Abstract

The replicator equation is a standard model of evolutionary population game dynamics. In this article, we consider a modification of replicator dynamics, in which playing a particular strategy depletes an associated resource, and the payoff for that strategy is a function of the availability of the resource. Resources are assumed to replenish themselves, given time. Overuse of a resource causes it to crash. If the depletion rate is low enough, most trajectories converge to a stable equilibrium at which all initially present strategies are equally popular. As the depletion rate increases, these fixed points vanish in bifurcations. The phase space is periodic in each of the resource variables, and it is possible for trajectories to whirl around different numbers of times in these variables before converging to the stable equilibrium, resulting in a wide variety of topological types of orbits. Numerical solutions in a low-dimensional case show that in a cross section of the phase space, the topological types are separated by intricately folded separatrices.
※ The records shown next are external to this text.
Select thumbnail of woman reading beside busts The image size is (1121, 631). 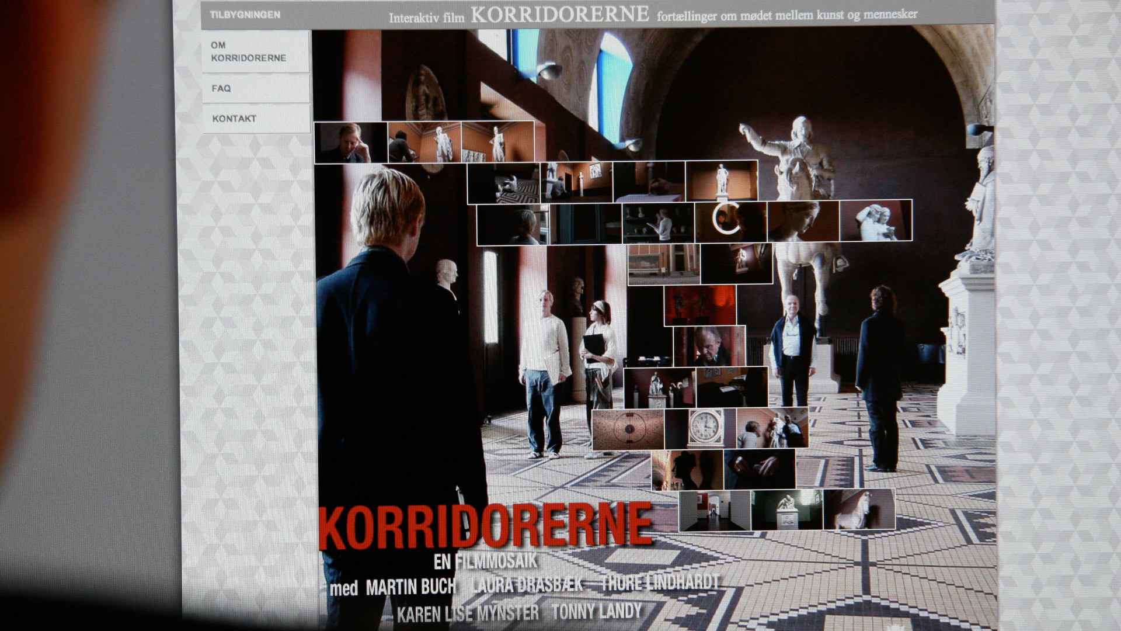click(658, 223)
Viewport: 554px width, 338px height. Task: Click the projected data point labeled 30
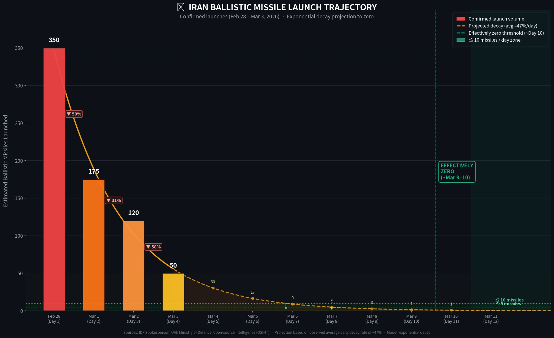pyautogui.click(x=213, y=288)
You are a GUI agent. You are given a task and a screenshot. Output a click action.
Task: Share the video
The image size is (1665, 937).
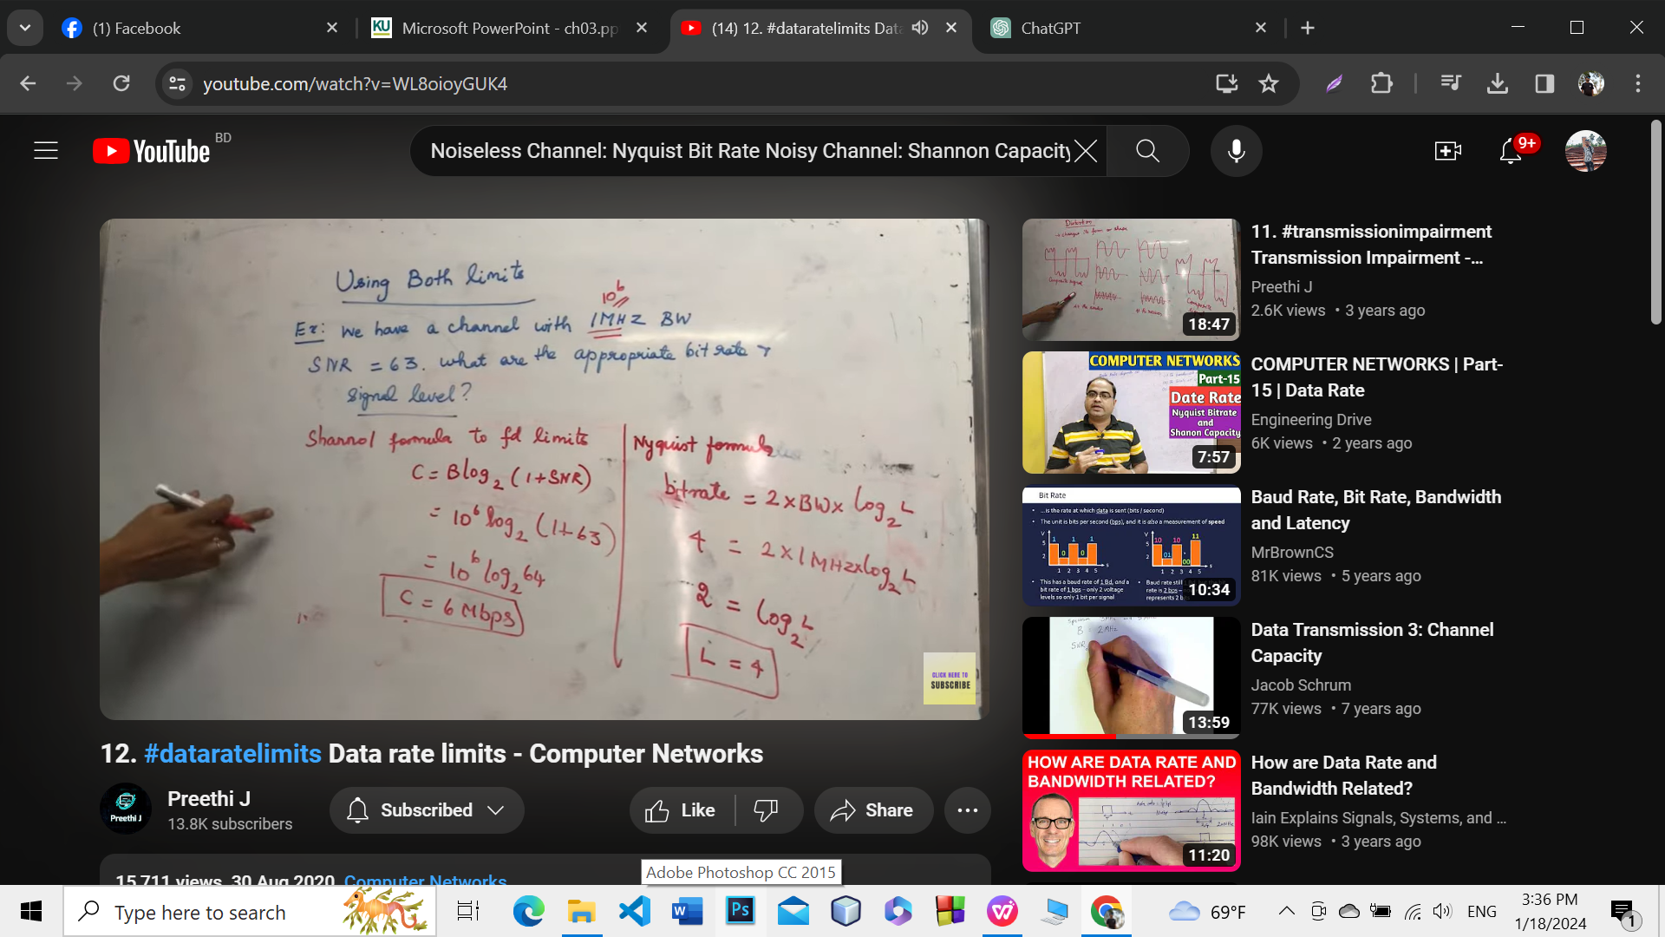click(872, 810)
Once the depletion rate is high enough that the stable equilibrium in the interior of the phase space vanishes, the dynamics immediately become chaotic, without going through a period-doubling cascade; a numerical method reveals horseshoes in a Poincaré map. It appears that the multitude of topological types of orbits present before this final bifurcation generate this chaotic behavior. A periodic orbit of saddle type can be found using the symmetries of the dynamics, and its stable and unstable manifolds may generate a homoclinic tangle.